**Instructions for the task**
The line that contains "The width and height of the screenshot is (534, 391)." and all lines following it to the end of the data below: set these down exactly, and nothing besides.

**Extracted entries**
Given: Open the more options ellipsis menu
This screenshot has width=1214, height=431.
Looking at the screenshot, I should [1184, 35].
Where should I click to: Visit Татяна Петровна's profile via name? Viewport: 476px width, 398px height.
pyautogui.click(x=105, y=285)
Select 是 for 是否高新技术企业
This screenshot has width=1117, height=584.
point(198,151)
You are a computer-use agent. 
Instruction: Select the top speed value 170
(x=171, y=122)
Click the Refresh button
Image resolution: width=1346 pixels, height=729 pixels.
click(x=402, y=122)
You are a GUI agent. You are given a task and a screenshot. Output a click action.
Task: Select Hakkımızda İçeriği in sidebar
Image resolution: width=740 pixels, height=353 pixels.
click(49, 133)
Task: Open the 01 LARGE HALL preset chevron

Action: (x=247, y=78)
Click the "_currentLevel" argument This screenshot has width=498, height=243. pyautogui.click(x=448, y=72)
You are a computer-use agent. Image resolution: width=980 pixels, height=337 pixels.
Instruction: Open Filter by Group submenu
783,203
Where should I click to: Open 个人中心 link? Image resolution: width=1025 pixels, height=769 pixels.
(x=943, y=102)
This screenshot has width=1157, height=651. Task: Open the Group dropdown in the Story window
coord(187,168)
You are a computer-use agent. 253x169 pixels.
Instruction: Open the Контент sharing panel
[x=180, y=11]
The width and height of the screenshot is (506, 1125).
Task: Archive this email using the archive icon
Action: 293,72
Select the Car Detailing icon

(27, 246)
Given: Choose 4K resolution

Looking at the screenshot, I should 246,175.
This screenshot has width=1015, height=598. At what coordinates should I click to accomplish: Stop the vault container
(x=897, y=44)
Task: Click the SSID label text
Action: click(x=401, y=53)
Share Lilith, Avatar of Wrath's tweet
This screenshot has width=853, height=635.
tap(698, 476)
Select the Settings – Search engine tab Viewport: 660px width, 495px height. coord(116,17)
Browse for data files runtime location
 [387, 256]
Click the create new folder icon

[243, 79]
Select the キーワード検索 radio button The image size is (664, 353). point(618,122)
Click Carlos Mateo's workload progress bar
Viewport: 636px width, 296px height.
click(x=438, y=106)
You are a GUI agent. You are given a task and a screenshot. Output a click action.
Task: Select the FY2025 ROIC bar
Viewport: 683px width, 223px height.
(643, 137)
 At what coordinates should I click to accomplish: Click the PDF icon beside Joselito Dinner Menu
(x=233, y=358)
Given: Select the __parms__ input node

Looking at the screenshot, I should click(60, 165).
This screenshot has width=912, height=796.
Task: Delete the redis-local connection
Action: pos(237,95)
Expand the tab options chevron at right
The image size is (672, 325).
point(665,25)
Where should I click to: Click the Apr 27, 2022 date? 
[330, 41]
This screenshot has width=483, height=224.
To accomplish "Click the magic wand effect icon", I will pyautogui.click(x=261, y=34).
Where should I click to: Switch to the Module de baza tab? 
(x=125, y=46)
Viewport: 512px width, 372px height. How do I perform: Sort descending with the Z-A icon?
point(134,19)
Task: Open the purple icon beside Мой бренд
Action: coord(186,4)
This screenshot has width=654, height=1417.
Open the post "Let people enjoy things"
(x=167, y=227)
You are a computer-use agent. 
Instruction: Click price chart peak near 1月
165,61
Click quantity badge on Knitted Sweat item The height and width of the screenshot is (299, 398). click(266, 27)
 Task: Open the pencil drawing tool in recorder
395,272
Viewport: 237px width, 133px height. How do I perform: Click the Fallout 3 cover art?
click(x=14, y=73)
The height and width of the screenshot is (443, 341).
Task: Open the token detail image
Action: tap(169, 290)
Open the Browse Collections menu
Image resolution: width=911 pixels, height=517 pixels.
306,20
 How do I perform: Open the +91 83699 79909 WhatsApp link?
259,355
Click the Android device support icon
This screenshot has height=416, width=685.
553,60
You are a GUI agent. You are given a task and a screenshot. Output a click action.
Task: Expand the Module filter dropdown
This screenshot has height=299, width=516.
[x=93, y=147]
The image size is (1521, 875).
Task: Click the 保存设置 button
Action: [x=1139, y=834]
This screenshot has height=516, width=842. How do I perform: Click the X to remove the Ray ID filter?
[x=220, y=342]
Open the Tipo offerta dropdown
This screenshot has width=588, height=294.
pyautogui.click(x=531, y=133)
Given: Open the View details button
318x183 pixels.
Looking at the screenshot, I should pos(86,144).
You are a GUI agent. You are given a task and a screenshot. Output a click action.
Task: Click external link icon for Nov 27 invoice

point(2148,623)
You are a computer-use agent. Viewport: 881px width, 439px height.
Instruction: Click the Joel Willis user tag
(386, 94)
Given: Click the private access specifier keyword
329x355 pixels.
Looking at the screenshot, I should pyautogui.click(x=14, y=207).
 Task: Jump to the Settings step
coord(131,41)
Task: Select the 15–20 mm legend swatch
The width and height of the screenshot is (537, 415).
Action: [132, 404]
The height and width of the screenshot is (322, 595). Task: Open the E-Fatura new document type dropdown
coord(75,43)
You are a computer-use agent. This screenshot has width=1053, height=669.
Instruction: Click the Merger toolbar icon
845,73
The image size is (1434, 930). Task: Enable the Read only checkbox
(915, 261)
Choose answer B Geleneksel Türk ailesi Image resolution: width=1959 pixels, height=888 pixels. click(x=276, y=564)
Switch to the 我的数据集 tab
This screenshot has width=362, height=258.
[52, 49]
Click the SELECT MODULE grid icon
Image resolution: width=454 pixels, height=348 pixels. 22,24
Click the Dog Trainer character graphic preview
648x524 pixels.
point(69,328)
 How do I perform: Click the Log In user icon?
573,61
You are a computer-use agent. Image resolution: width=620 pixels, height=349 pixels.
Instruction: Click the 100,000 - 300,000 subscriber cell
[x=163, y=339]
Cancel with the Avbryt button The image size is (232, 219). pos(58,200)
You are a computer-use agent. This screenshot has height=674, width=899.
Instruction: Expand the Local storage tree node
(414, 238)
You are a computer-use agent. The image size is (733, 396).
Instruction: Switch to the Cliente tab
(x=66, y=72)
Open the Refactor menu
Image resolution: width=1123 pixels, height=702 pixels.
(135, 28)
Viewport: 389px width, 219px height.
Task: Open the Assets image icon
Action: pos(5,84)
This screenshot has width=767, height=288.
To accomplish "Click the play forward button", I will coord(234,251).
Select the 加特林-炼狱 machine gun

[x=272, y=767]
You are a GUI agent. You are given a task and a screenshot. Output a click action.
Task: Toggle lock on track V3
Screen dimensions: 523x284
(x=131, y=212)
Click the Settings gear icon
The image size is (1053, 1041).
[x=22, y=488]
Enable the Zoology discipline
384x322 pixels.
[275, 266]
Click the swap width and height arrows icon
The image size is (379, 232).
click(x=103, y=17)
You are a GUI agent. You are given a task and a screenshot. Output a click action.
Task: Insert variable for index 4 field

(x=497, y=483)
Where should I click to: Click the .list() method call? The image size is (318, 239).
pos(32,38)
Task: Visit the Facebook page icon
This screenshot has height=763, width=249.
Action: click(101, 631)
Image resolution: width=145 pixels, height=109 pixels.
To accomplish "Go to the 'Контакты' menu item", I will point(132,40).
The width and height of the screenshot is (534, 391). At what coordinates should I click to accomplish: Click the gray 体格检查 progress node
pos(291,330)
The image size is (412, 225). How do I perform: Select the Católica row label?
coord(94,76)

**Solution to the problem**
The width and height of the screenshot is (534, 391). At what coordinates should I click to accomplish: Click the gray 体格检查 progress node
pos(291,330)
The image size is (412, 225). How do I perform: Select the Católica row label?
coord(94,76)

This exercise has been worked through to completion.